- DATASET:
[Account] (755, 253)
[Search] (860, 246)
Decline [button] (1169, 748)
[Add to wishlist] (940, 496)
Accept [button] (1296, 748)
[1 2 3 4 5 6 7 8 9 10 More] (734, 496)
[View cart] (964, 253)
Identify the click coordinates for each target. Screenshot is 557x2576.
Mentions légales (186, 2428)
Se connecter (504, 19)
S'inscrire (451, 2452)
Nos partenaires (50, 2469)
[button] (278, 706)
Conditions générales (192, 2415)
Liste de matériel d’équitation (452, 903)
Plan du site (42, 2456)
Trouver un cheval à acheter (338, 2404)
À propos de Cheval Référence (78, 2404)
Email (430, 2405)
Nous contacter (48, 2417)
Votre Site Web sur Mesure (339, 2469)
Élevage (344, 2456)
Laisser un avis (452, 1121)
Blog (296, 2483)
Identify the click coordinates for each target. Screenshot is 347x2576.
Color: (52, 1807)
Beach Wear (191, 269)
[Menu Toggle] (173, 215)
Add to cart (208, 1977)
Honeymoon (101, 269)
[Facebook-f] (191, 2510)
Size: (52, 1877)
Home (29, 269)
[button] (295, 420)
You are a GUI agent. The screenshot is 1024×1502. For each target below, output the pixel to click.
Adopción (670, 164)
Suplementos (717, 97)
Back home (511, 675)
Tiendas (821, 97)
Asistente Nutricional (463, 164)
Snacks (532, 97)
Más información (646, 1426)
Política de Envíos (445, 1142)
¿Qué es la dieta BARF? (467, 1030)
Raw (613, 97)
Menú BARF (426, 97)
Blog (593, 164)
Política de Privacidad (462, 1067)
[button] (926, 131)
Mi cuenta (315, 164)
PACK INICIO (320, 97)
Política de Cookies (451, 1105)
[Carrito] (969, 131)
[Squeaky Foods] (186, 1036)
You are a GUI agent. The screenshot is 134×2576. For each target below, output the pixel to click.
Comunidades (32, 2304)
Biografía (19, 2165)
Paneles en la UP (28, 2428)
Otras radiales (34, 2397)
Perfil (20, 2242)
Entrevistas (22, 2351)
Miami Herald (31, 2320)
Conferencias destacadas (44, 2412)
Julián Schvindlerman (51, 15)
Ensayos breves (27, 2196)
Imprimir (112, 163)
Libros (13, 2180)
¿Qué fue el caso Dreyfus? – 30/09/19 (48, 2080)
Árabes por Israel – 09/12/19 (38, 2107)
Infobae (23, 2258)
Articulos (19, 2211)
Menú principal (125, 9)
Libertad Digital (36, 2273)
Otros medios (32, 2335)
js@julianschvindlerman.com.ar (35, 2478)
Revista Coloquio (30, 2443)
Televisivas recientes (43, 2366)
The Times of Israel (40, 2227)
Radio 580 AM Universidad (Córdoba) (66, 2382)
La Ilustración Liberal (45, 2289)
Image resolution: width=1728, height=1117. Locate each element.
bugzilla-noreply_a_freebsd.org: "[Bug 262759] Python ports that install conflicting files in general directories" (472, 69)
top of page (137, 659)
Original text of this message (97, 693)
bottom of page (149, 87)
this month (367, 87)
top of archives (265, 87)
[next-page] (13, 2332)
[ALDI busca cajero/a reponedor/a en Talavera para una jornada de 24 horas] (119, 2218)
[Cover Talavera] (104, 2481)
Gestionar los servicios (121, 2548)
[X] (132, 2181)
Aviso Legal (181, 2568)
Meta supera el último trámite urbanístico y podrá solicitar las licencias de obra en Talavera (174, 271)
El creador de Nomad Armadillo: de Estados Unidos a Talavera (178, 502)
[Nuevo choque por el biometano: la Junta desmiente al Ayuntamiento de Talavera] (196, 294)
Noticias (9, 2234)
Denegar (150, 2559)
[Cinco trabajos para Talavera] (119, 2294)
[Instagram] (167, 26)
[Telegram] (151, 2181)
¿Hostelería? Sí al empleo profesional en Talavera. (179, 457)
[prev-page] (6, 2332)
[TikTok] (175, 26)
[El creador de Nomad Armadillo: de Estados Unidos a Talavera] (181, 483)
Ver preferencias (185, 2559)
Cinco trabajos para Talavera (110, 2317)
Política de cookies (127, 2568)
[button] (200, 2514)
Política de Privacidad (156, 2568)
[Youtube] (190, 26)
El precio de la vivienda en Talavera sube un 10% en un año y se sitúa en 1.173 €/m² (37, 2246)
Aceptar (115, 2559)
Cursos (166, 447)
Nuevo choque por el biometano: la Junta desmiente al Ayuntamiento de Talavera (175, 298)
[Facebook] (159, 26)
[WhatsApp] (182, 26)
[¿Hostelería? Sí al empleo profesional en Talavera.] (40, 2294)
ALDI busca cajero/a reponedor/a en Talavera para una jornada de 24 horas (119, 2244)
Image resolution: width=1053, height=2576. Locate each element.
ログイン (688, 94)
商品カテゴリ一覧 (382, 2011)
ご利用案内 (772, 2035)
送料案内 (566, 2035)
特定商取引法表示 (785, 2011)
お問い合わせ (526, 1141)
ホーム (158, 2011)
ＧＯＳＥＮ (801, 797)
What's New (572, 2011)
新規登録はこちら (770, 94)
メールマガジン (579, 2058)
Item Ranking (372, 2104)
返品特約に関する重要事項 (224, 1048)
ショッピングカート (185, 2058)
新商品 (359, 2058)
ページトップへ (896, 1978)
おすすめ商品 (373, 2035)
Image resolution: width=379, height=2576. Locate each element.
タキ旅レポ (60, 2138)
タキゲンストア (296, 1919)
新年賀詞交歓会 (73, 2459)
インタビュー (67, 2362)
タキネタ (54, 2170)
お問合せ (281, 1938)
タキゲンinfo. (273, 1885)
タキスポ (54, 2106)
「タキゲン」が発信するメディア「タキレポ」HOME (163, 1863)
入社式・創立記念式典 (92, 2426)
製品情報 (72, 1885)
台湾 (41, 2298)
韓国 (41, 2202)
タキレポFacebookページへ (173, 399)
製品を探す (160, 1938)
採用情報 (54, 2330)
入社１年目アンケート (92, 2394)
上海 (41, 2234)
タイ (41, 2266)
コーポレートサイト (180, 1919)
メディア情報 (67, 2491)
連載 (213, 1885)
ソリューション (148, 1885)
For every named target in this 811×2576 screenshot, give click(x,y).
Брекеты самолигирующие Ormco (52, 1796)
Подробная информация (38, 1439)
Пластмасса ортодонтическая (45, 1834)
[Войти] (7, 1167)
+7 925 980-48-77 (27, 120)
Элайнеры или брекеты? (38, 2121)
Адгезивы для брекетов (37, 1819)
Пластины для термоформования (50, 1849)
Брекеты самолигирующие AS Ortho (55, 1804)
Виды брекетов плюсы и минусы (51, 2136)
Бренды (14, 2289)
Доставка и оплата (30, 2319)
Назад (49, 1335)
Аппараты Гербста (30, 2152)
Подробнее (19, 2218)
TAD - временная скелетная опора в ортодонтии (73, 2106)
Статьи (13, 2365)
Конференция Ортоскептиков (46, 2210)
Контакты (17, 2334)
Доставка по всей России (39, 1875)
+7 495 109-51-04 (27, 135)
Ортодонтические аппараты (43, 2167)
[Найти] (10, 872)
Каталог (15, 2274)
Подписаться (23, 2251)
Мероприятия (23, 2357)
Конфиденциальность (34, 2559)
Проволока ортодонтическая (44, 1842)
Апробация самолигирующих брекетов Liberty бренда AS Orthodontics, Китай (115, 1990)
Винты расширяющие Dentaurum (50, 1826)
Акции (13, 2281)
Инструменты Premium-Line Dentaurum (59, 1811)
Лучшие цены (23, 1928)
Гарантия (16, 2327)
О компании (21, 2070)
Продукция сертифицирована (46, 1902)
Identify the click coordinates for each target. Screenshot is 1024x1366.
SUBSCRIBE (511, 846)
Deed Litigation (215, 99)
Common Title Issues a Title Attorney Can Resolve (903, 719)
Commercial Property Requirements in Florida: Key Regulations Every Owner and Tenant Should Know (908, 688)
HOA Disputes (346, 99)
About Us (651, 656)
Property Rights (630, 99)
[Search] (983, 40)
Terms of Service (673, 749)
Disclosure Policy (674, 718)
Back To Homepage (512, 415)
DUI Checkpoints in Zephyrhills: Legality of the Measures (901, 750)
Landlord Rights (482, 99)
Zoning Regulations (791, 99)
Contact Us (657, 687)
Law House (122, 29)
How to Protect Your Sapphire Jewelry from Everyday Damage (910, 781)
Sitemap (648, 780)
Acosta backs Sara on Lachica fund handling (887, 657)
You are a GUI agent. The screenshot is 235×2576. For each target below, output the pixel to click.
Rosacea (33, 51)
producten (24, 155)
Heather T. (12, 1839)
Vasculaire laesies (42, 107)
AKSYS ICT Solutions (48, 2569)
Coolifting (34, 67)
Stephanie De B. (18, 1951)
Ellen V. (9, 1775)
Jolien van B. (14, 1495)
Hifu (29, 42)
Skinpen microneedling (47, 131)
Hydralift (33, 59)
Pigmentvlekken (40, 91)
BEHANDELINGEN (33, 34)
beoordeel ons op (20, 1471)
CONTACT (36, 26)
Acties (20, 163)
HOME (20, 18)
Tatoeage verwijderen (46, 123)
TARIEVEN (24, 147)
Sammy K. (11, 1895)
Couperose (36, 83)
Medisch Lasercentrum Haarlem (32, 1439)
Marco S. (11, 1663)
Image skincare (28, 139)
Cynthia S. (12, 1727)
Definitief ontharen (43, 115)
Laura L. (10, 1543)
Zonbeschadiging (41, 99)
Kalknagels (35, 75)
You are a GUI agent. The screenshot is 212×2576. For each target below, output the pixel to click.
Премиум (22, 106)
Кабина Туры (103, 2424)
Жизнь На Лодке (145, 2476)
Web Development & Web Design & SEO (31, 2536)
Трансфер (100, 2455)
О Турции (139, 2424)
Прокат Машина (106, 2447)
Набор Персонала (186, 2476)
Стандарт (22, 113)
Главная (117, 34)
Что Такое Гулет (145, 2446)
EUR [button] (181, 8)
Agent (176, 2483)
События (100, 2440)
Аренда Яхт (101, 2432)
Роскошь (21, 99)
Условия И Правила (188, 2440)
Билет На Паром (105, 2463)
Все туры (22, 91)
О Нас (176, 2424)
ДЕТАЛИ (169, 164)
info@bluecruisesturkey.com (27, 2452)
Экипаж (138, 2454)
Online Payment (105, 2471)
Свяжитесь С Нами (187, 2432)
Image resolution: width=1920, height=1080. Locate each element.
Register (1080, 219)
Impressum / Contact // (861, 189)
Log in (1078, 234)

- EXERCISE DIRECTIONS: Please make an exact copy of the lines above from the line with "О компании (21, 2070)" through the line with "Common Title Issues", both ends included.

- EXERCISE SOLUTION:
О компании (21, 2070)
Продукция сертифицирована (46, 1902)
Identify the click coordinates for each target. Screenshot is 1024x1366.
SUBSCRIBE (511, 846)
Deed Litigation (215, 99)
Common Title Issues a Title Attorney Can Resolve (903, 719)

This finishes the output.